Answer and Explanation
The correct answer is B. This question describes the hallmark of Muir-Torre syndrome (MTS). The key clues are the personal history of visceral malignancy (colon cancer), the presence of sebaceous neoplasms (sebaceous adenoma on the trunk and the aggressive sebaceous carcinoma on the nose), and the patient's age. MTS is a variant of Lynch syndrome (Hereditary Nonpolyposis Colorectal Cancer - HNPCC). It is caused by germline mutations in DNA mismatch repair (MMR) genes, most commonly MSH2, followed by MLH1. The diagnosis of a sebaceous neoplasm, especially multiple or an aggressive carcinoma, should trigger a workup for MTS and, if confirmed, mandate rigorous, lifelong surveillance for internal malignancies.
Why the Other Options are Incorrect:
A. A mutation in the PTCH1 gene (Gorlin syndrome): Gorlin syndrome presents with multiple basal cell carcinomas, jaw keratocysts, and palmar pits. Sebaceous neoplasms are not a feature.
C. A mutation in the CYLD gene (Brooke-Spiegler syndrome): This syndrome features multiple cylindromas ("turban tumors"), trichoepitheliomas, and spiradenomas. Sebaceous neoplasms are not typical.
D. A mutation in the TSC1/TSC2 genes (Tuberous Sclerosis Complex): TSC is characterized by facial angiofibromas, hypomelanotic macules, and hamartomas in multiple organs. Sebaceous adenomas are not a feature; the facial lesions are angiofibromas.
E. A germline mutation in the BRCA2 gene: BRCA mutations are associated with breast, ovarian, pancreatic, and prostate cancer. They are not associated with sebaceous neoplasms or a Lynch/MTS phenotype.
Additional High-Yield Information for Exams:
Definition: Muir-Torre syndrome is defined by the occurrence of at least one sebaceous neoplasm (adenoma, epithelioma/sebaceoma, or carcinoma) and at least one visceral malignancy in the absence of other known causes.

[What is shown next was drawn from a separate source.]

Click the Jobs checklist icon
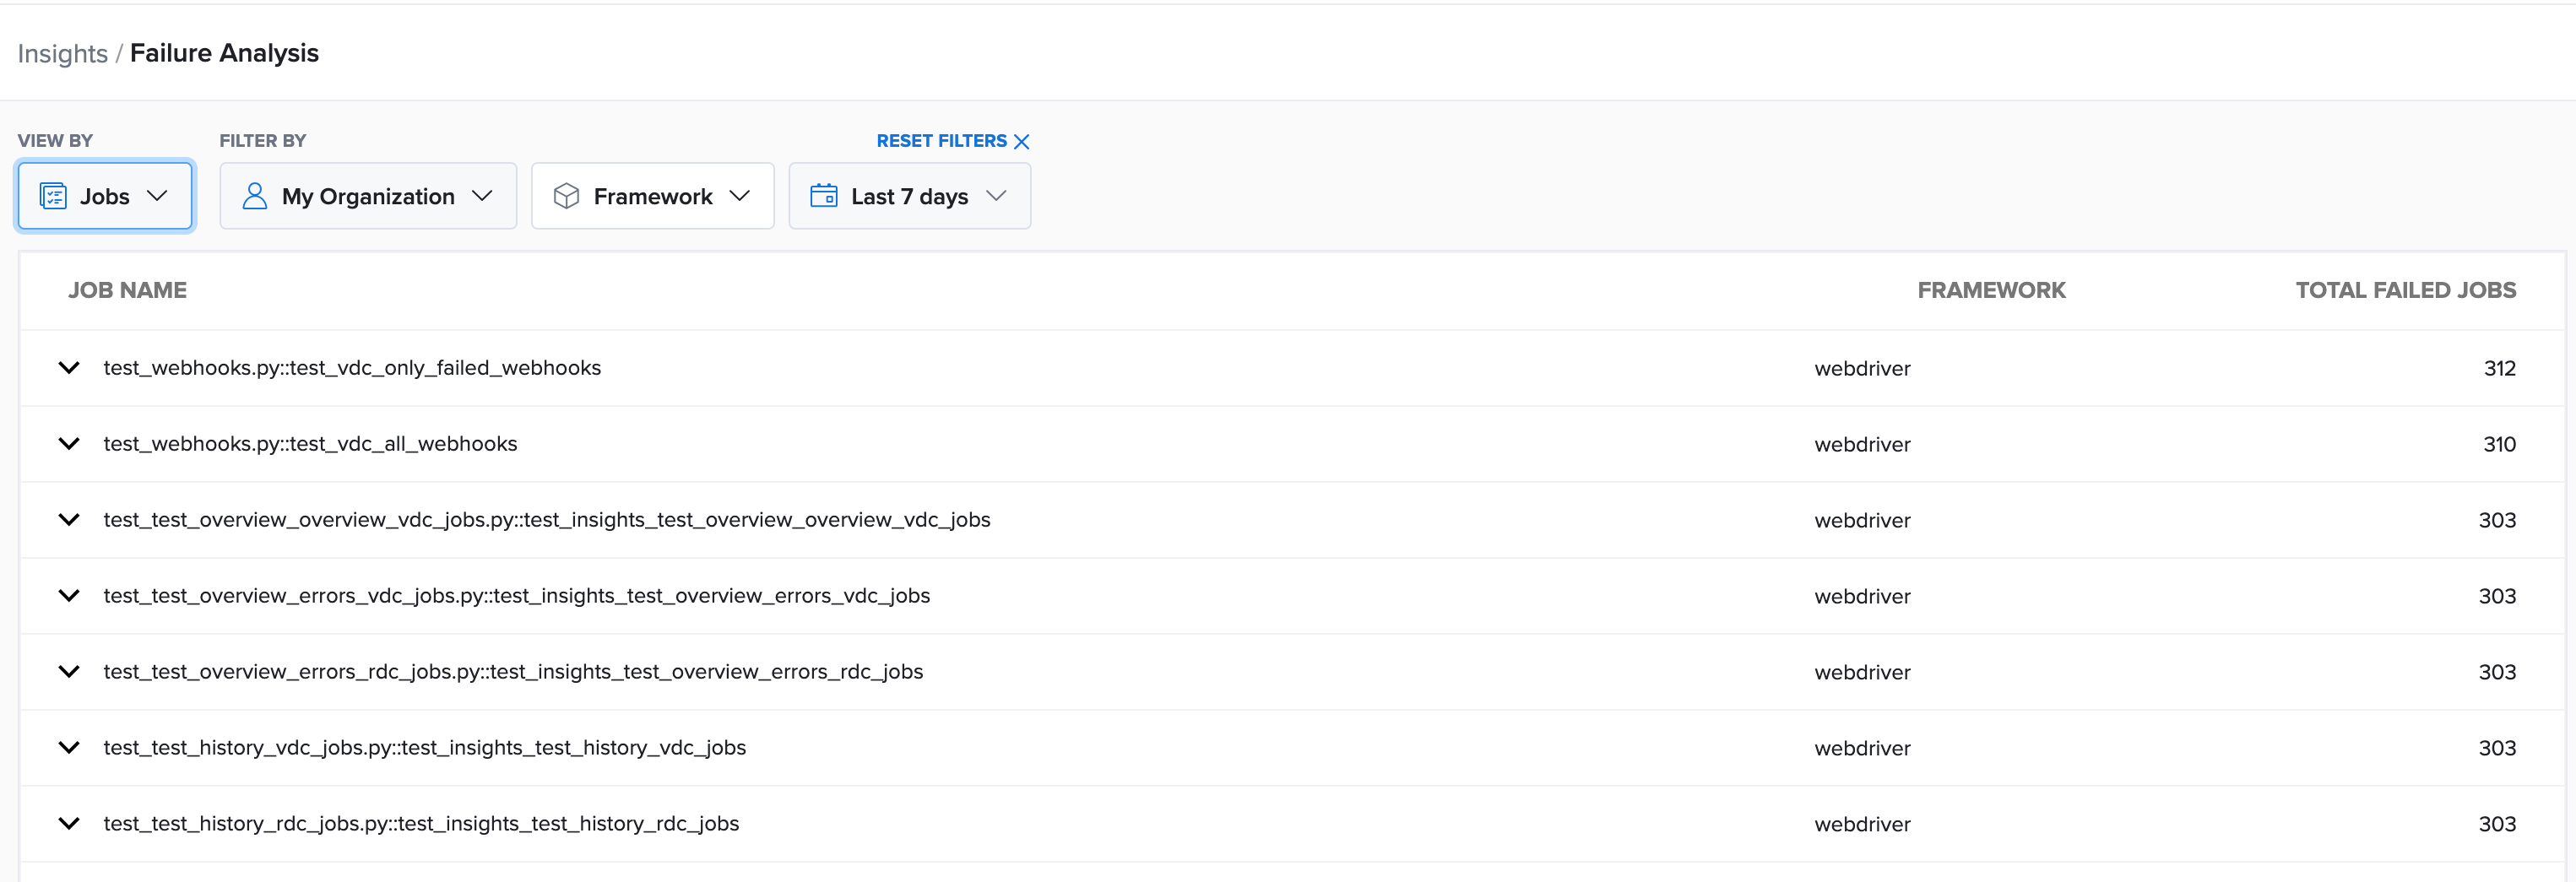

Sebaceous Neoplasms: These are the sentinel skin signs. Sebaceous adenoma is the most characteristic, but sebaceous carcinoma is highly suggestive, especially when occurring outside the periocular region (where most sporadic sebaceous carcinomas occur).
Associated Internal Malignancies: The spectrum is that of Lynch syndrome. The most common are:
Colorectal carcinoma (often proximal/right-sided).

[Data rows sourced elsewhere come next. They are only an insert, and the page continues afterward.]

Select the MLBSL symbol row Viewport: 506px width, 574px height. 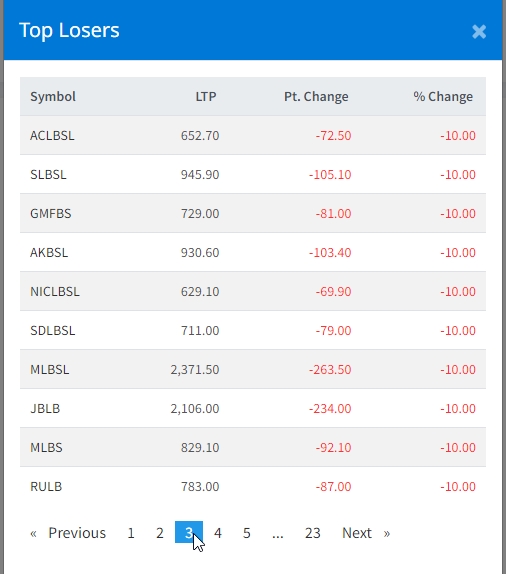pyautogui.click(x=253, y=369)
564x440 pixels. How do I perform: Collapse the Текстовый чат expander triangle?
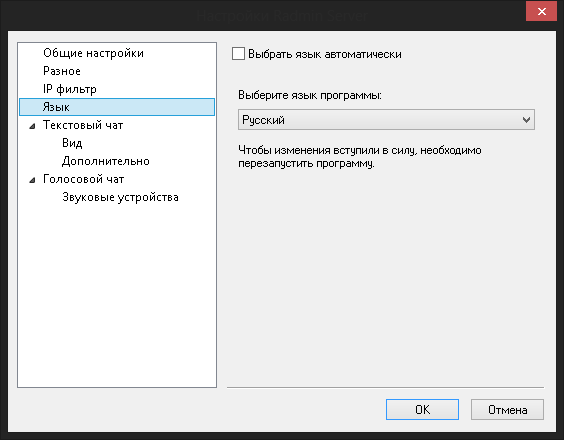pos(32,126)
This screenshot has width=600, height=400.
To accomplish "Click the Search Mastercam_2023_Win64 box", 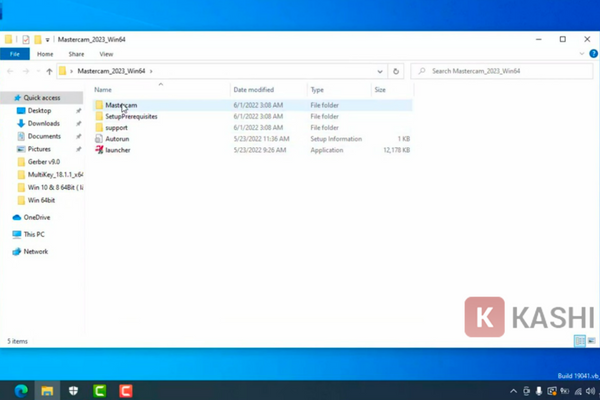I will [x=500, y=72].
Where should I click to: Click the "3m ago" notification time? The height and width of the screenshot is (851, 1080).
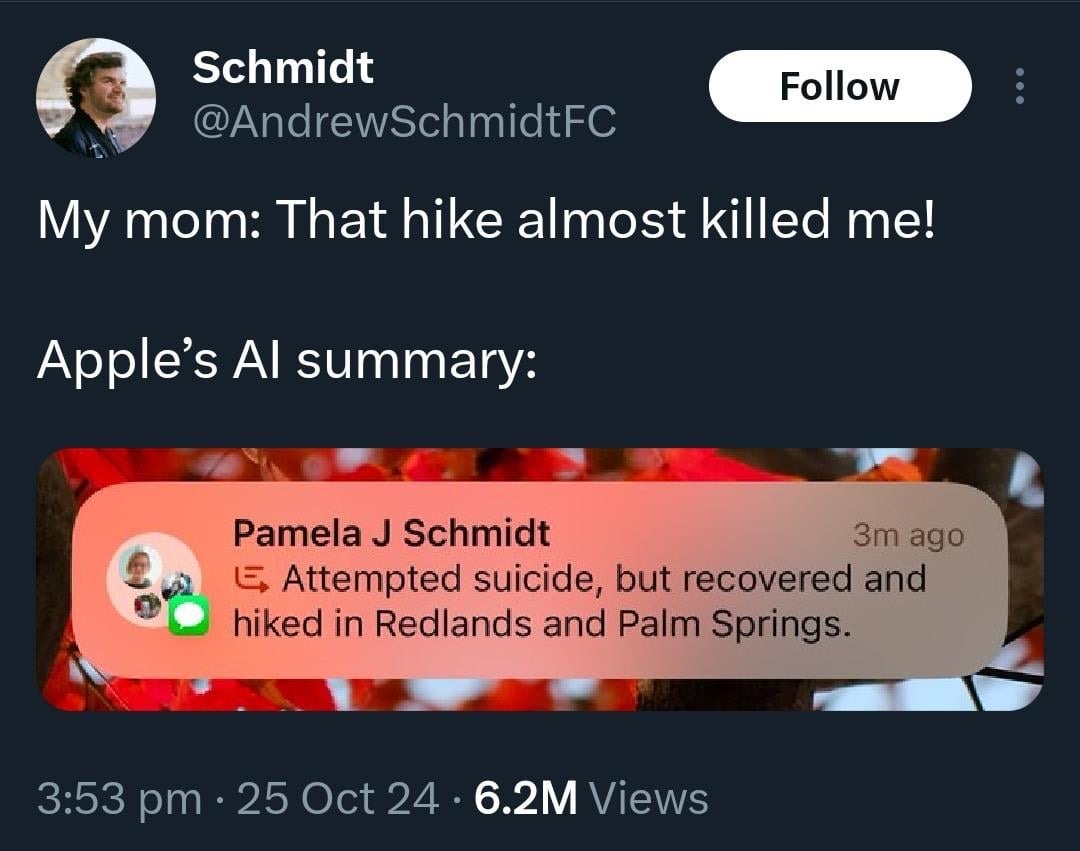908,536
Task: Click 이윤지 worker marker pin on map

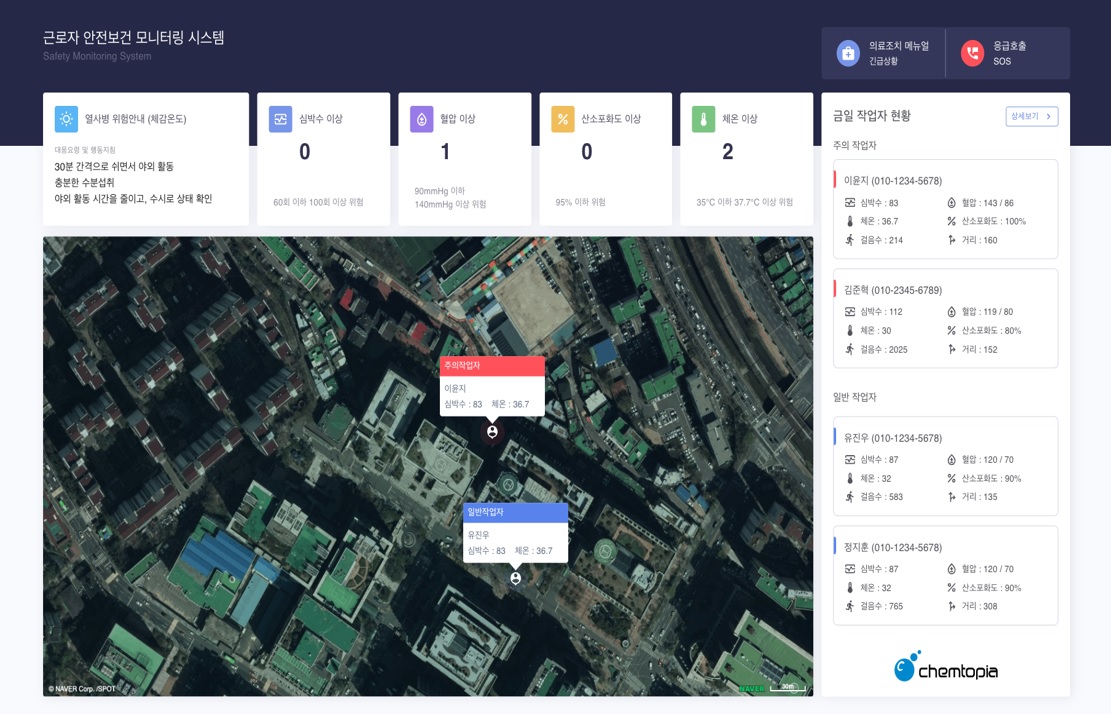Action: click(492, 432)
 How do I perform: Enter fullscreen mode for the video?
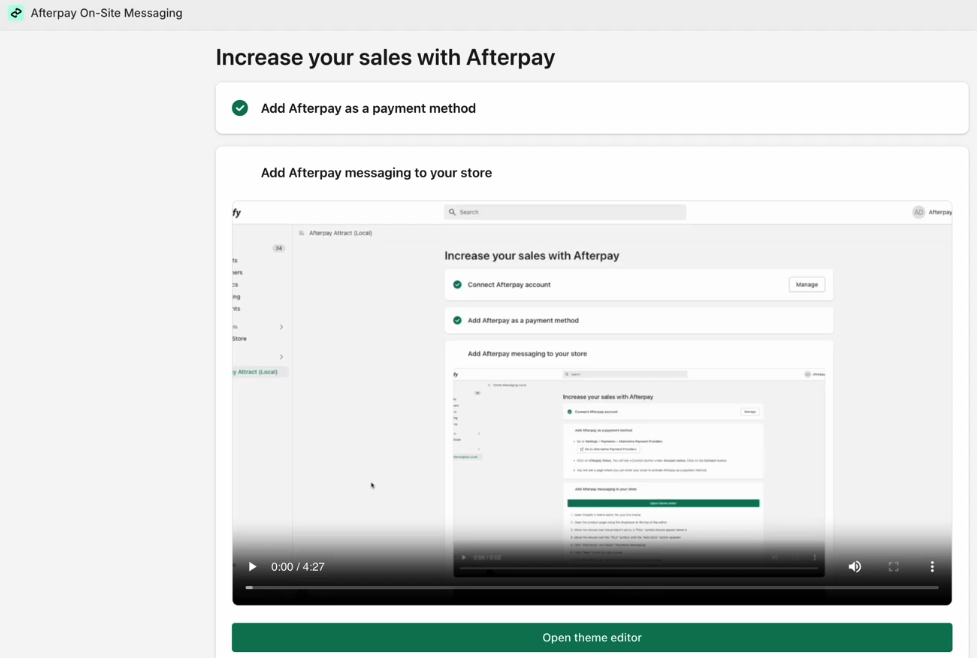pyautogui.click(x=894, y=567)
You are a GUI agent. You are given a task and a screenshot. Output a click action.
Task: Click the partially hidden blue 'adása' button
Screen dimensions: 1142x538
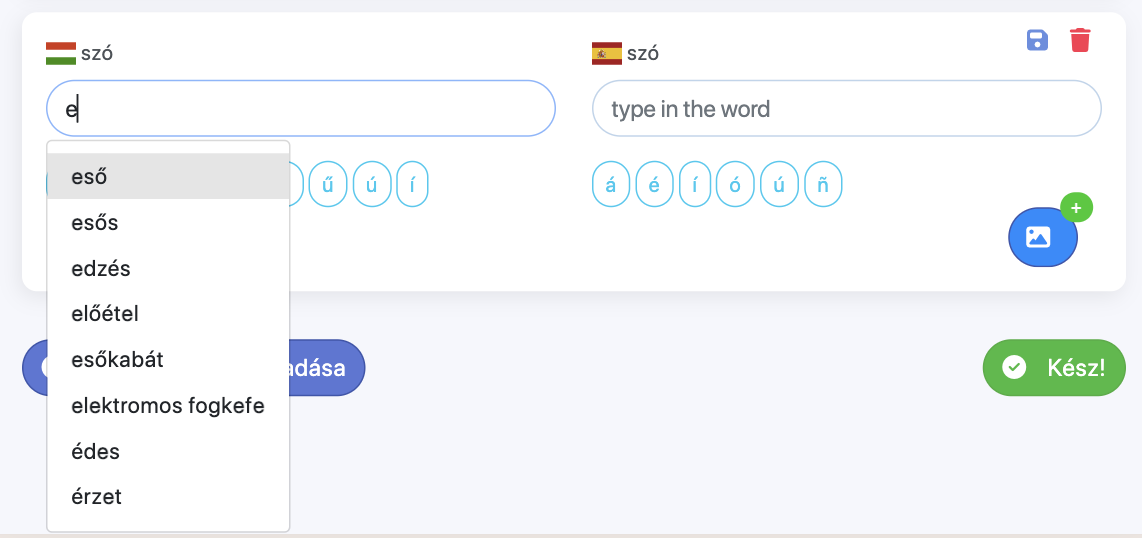click(x=326, y=368)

Genitourinary cancers (endometrial, ovarian, urothelial).
Upper GI cancers (gastric, small intestinal).
Tumors often have an earlier onset and may be multiple/metachronous.
Diagnostic Workup:
Immunohistochemistry (IHC): The first diagnostic step is to perform IHC for MMR proteins (MSH2, MSH6, MLH1, PMS2) on the sebaceous neoplasm. Loss of expression suggests MTS and guides germline genetic testing.

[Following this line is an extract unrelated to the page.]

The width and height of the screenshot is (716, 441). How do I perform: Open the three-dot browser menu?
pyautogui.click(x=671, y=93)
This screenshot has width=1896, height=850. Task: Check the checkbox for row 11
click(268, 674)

Microsatellite Instability (MSI) Testing: The tumor may show high MSI.
Germline Genetic Testing: For mutations in MSH2, MLH1, MSH6, PMS2.
Prognosis: The internal cancers in MTS/Lynch syndrome can be aggressive, but they also tend to have a better prognosis than their sporadic counterparts, possibly due to high immunogenicity (related to MSI).
Management & Rationale:
Rationale: The goal is early detection and prevention of visceral cancers in the patient and at-risk relatives.
First-line/Obligatory Actions:
Enhanced Cancer Surveillance: For the patient, this includes colonoscopy every 1-2 years starting at age 20-25 (or 5 years before the youngest diagnosis in the family), annual urinalysis/cytology, and consideration of endometrial biopsy/transvaginal ultrasound for women.
Genetic Counseling & Testing: For the patient and first-degree relatives.
Risk-Reducing Surgery: Prophylactic colectomy or hysterectomy/oophorectomy may be considered in certain high-risk scenarios.
Skin: Complete excision of sebaceous neoplasms is recommended, with close follow-up for new lesions.